Zdaniem wdowy po zamordowanym prezydencie Gdańska, atak na jej męża, a niedawno także na związanego z przeciwną stroną sceny politycznej byłego prezydenta Siedlec to znak, że trzeba działać szybko.
Atak na byłego prezydenta Siedlec, Wojciecha Kudelskiego pokazuje, że tama nienawiści została przerwana, sama jej nie zatrzymam - ostrzega w wywiadzie. Zło dobrem zwyciężaj - to naprawdę działa.
Po ataku Stefana W. na prezydenta Gdańska, matka nożownika błagała, by nie stosować wobec niej i reszty rodziny odpowiedzialności zbiorowej.
Magdalena Adamowicz zapewnia, że doskonale to rozumie.
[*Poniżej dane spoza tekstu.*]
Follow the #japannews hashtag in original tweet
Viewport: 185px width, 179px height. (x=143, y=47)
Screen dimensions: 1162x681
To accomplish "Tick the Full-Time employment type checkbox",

Bardzo szkoda mi mamy tego człowieka - wyznaje. Każda matka kocha swoje dziecko, bez względu na to, co zrobi i jakie jest. _**Ja nie mam do niej żalu.**_ Trudno ją winić za działania dorosłego syna. Moja teściowa modli się za nią i za człowieka, który zabił Pawła. Ja staram się móc to zrobić.